Work instructions:
Starting at the line that holds "2257 (302, 687)" and stopping at the line that holds "Login (101, 647)", restate the records below word for word, with both of those lines included.

Input data:
......
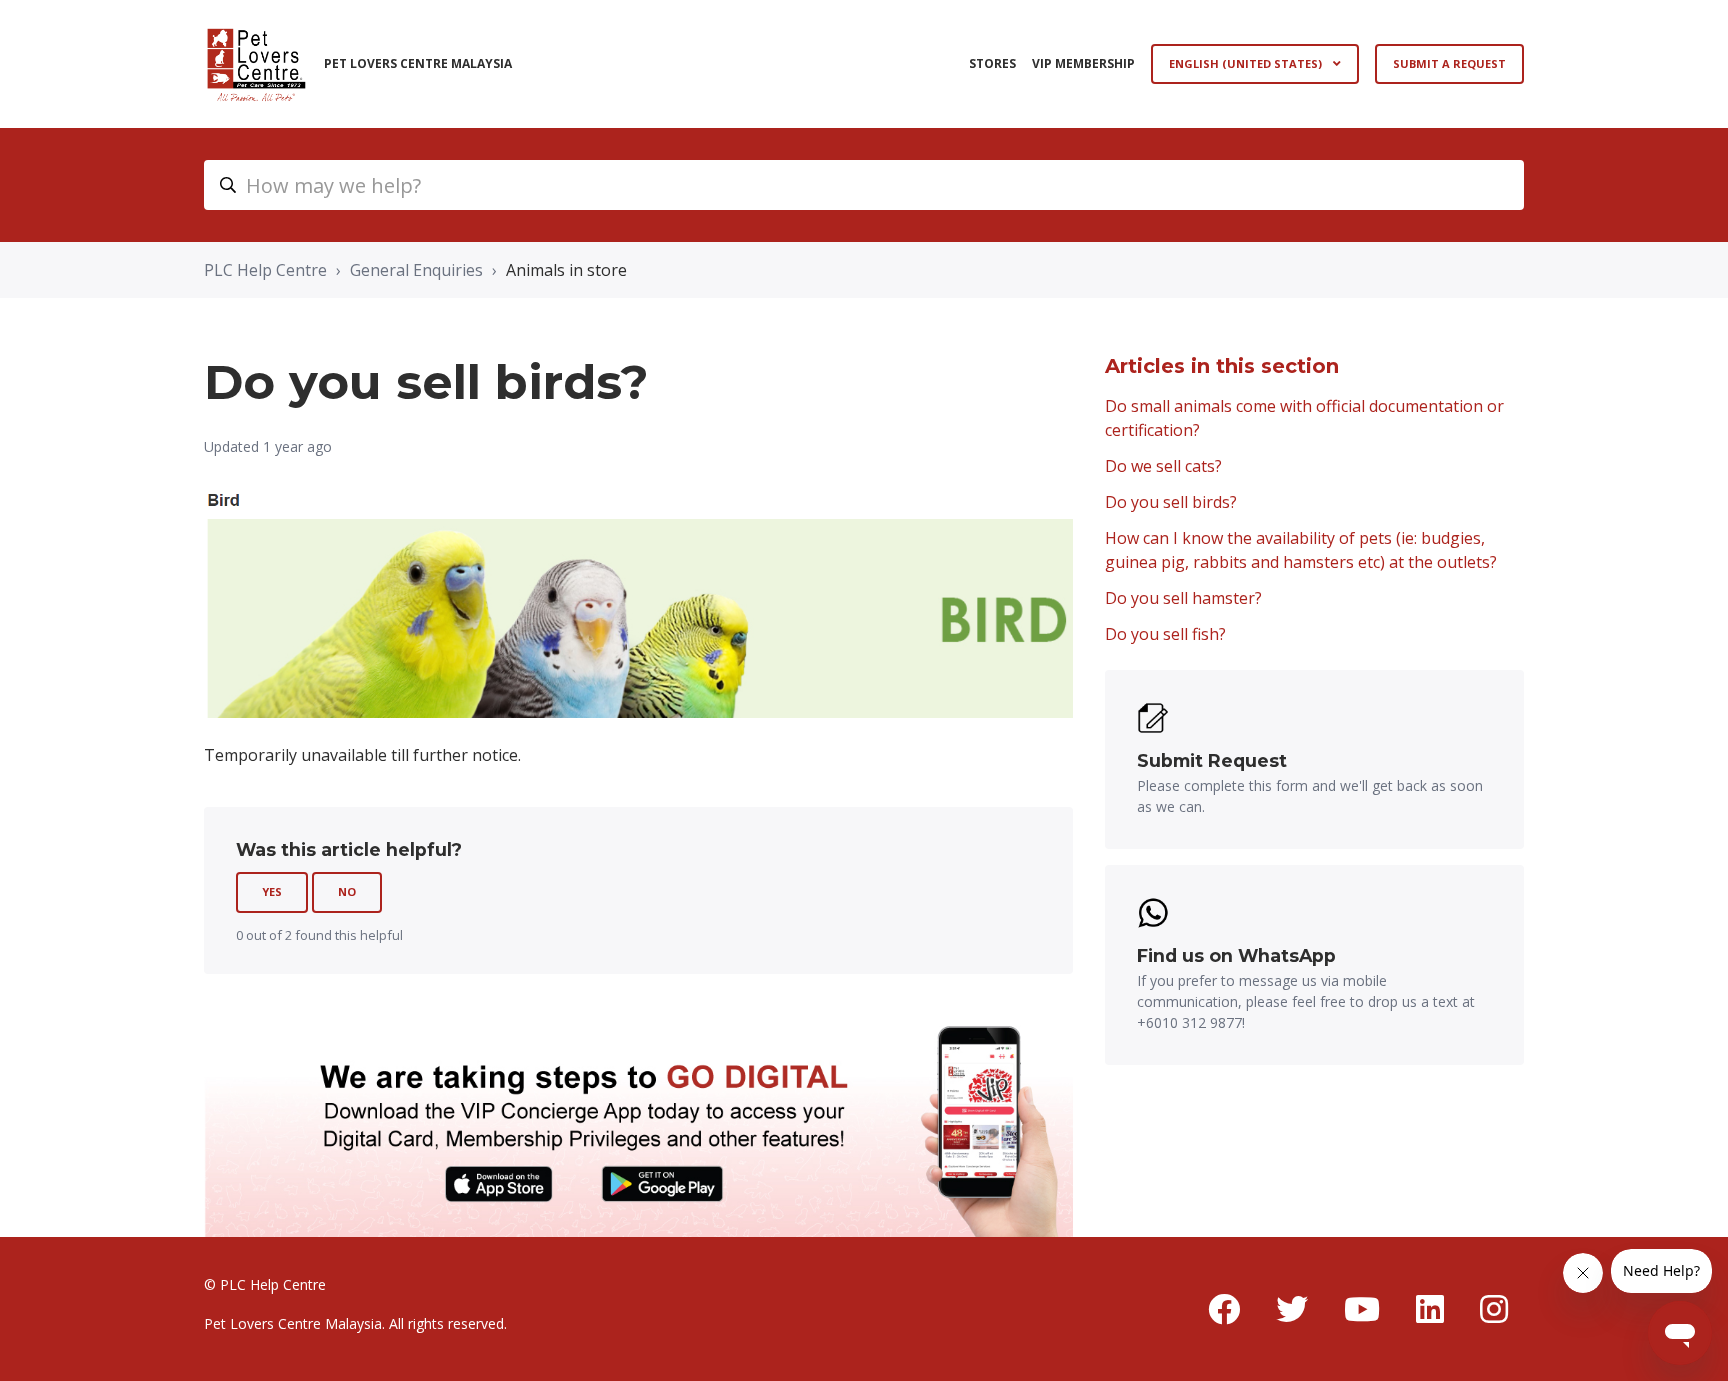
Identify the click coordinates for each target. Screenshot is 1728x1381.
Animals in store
......
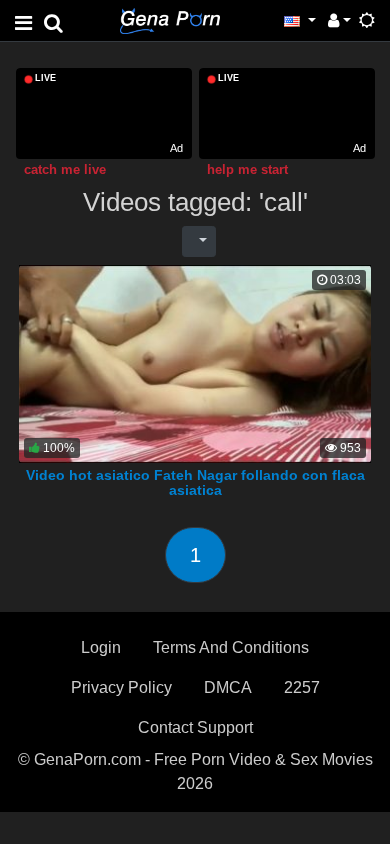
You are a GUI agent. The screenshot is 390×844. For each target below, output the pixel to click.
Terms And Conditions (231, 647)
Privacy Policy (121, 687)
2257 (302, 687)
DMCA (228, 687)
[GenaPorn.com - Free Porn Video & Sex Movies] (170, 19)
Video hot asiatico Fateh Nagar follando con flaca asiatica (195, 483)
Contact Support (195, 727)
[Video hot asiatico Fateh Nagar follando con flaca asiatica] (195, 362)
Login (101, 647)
......
The answer:
2257 (302, 687)
DMCA (228, 687)
[GenaPorn.com - Free Porn Video & Sex Movies] (170, 19)
Video hot asiatico Fateh Nagar follando con flaca asiatica (195, 483)
Contact Support (195, 727)
[Video hot asiatico Fateh Nagar follando con flaca asiatica] (195, 362)
Login (101, 647)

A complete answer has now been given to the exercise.